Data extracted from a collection
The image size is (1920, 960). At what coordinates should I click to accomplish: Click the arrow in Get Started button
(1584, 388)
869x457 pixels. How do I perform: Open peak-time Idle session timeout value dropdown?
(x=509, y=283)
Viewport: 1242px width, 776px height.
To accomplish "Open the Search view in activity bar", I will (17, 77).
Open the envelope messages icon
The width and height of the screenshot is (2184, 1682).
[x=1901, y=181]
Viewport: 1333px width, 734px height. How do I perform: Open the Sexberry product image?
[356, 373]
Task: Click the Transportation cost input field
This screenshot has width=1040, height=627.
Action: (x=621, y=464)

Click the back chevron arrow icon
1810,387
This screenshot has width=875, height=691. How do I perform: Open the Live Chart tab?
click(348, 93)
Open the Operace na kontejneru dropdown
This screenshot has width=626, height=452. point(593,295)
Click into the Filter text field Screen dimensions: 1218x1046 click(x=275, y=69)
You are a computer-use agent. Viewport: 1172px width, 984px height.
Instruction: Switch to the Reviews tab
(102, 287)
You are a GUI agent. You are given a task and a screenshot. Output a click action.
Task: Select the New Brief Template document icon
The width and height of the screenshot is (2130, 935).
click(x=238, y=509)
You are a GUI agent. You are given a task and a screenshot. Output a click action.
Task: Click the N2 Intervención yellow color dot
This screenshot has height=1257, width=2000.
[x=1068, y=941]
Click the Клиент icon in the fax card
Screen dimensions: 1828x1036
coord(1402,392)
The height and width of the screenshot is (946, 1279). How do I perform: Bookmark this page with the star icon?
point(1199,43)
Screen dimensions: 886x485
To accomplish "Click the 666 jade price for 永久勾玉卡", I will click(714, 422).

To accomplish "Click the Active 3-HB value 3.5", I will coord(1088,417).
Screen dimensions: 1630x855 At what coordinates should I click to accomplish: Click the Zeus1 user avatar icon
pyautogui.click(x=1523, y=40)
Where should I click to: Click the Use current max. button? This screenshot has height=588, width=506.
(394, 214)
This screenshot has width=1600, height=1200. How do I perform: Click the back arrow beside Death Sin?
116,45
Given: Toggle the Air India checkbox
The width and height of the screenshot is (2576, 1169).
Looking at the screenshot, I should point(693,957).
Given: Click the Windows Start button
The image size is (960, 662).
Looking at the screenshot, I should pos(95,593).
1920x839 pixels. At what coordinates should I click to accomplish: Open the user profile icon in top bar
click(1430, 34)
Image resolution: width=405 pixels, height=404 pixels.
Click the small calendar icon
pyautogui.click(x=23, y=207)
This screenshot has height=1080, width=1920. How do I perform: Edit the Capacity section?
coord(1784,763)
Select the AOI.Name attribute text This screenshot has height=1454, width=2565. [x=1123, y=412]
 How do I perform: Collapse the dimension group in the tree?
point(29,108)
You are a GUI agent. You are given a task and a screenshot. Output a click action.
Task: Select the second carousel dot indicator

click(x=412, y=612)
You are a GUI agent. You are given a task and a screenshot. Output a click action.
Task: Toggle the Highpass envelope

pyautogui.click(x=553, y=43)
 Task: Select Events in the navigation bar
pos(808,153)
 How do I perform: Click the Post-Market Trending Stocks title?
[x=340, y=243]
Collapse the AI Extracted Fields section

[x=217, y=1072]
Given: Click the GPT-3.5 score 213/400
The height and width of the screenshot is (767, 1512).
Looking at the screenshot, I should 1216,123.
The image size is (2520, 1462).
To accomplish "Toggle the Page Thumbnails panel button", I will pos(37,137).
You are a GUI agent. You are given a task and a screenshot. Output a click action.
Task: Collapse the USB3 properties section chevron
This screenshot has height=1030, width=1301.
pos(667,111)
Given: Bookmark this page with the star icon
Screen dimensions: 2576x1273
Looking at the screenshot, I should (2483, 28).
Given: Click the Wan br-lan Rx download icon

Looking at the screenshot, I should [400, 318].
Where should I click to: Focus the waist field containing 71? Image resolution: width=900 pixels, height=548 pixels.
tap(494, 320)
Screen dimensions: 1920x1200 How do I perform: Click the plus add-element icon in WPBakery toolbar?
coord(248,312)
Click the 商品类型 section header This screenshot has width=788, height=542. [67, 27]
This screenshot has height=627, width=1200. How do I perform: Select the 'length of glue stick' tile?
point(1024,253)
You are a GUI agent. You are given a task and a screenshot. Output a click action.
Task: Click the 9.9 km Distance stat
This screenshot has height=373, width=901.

**Given instruction:** Count the lines above that contain the word "dimensions", treating uppercase and lowercase as different. Give only the number.

**Written answer:** 6